In the dating world, there are those who send crap emails, and those who receive them. These are their stories. (Dun-dun!)
Caryn and Alex met on an online dating site, realized they had mutual friends, and decided to meet in person. During that meeting, Alex dropped an ill-advised comment about his huge ego and then proceeded to spend the next 2 hours trying to erase said comment, leaving Caryn with enough time to get in about 2 sentences, one of which was a vague reference to an ex of hers. After the meeting, Alex tried to reach out to Caryn via phone and text, but she'd had quite enough of his ego-talk and did not respond. Two months later, she received this email:
So, here is what I remember about our little hang out. You mentioned
your ex-boyfriend. I jokingly admitted to being slightly ego-driven
also, but only in a healthy way that would not bring you down. I
should have ended it there, but I believed based on your demeanor
alone that you were such a kind person as to deserve an explanation
about what I really meant. I think you proved me wrong.

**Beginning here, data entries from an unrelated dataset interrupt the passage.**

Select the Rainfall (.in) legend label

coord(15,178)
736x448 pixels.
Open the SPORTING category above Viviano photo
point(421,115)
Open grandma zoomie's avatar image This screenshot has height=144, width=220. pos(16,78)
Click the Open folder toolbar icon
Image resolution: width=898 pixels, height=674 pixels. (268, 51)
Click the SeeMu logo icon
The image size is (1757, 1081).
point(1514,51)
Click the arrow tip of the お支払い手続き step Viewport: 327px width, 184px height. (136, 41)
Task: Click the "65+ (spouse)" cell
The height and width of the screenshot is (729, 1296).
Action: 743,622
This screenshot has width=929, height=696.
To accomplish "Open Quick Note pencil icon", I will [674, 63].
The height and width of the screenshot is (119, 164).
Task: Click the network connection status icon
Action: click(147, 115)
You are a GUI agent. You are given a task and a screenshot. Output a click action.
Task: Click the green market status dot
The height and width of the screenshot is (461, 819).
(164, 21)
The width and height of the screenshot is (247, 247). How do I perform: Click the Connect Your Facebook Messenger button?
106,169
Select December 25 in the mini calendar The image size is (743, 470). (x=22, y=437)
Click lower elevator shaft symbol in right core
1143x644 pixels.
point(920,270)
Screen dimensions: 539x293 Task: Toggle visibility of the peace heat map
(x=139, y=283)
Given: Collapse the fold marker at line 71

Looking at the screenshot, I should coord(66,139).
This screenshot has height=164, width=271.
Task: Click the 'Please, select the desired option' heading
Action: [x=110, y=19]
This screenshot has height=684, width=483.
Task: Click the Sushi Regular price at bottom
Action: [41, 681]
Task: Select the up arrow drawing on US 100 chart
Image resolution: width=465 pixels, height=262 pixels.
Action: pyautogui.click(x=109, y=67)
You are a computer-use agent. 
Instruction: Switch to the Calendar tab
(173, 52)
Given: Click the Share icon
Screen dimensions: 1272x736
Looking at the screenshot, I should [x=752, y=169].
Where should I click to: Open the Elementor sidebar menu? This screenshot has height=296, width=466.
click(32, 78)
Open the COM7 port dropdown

I should never have tried to justify myself to you. I thought you
truly misunderstood me, but you were just being judgmental. I don't
need someone that has only met me once to try to convince me that I am
a shallow person driven only by his own image and other selfish
objectives—which could not be farther from the truth. I wanted to
apologize to you, but for what? Despite your sweet demeanor, you were
the rude one. I am an extremely caring person and you tried to
convince me I'm some permutation of your ex.
I really wanted to be friends regardless of whether dating panned out,
which I tried to convey to you, but you saw that as me bragging that
so many girls want to date me and all I want is to be friends with
them. Wrong again. I was referring to a few specific times, but once
again, you only saw what you wanted to see.
My point here is not to bring you down. It's quite the opposite. I
hope you realize what you did. If it was a mistake, I'd say forget it
and let's hang out sometime. If it wasn't, I hope you will find this
outsider's perspective to be useful. I believe you are, at your core,
a wonderful person. I have not judged you once. I hope this helps you
get closer to that core so that maybe we can be friends. :-)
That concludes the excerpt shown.